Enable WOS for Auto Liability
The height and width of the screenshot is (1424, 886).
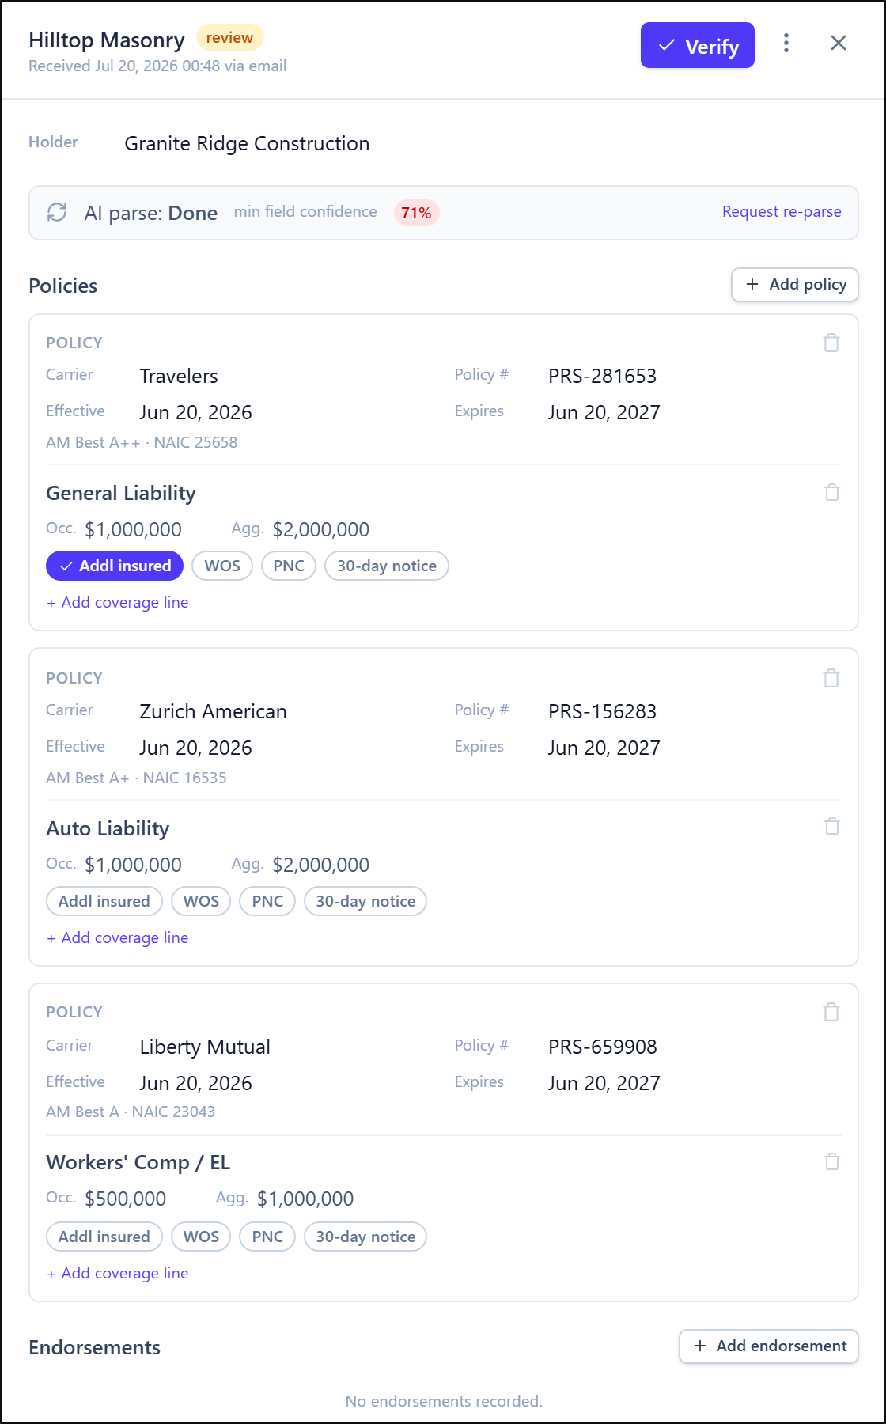201,901
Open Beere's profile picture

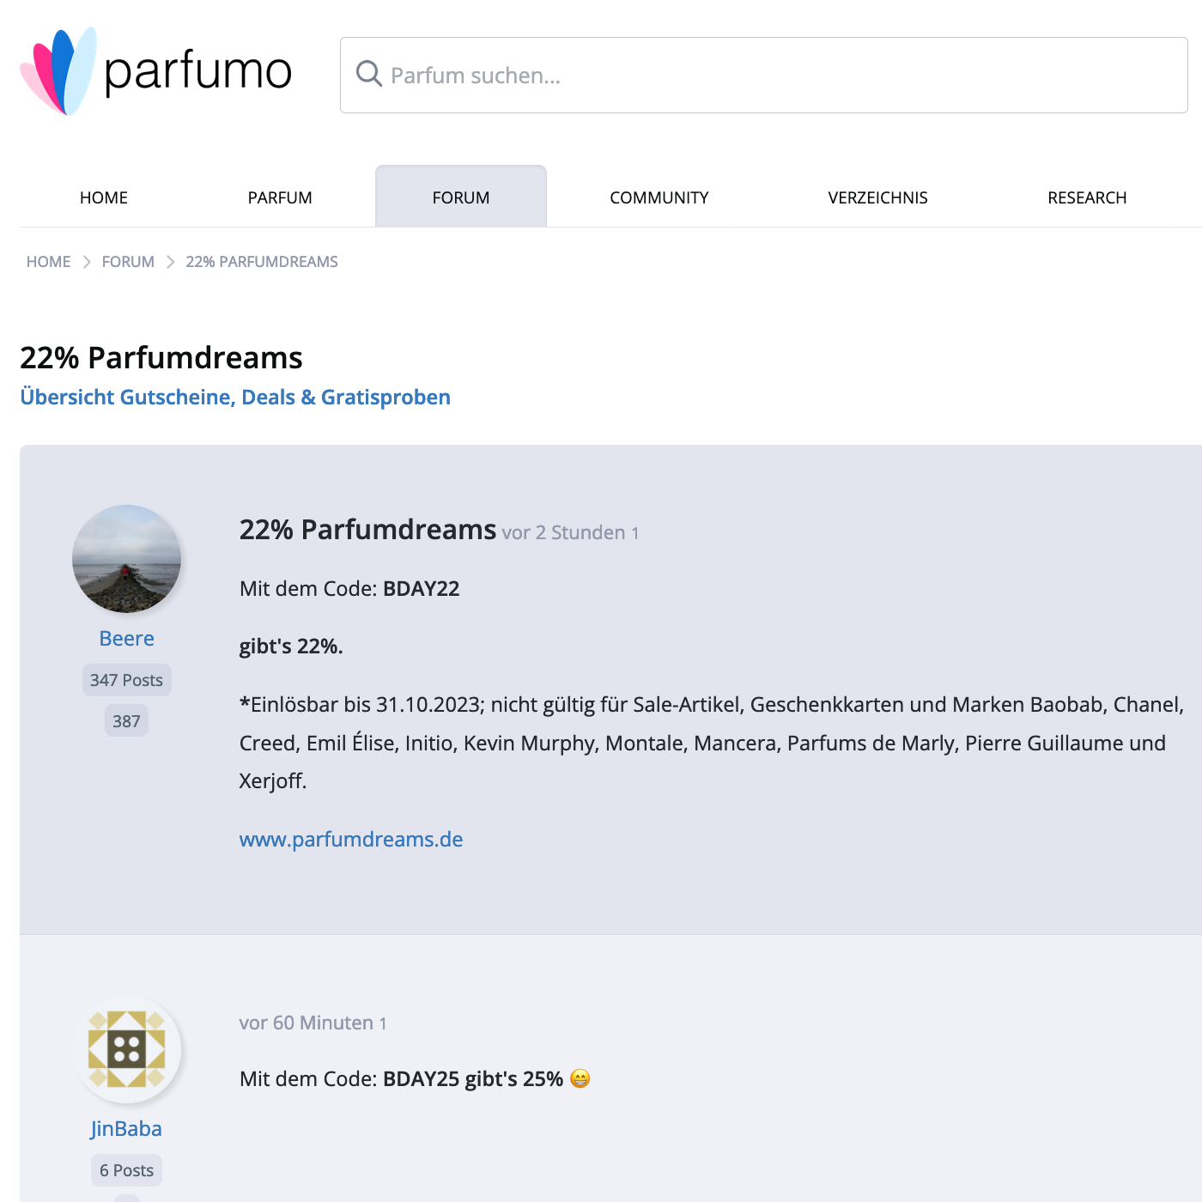pos(126,559)
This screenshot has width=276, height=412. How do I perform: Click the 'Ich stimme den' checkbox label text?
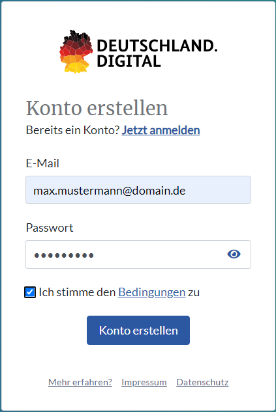point(77,292)
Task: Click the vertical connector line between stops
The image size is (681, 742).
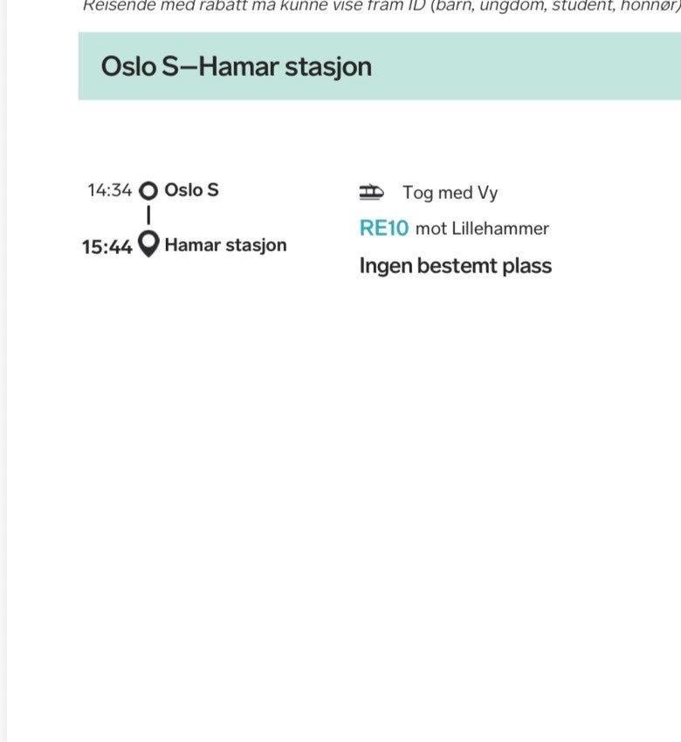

━━━━━━

= What to work on =
An exact transcript is required, covering the lines from the one containing "Task: Click the" through the end of the listing above, inclusive, without pictures.

= Exercise response =
Task: Click the vertical connector line between stops
The image size is (681, 742).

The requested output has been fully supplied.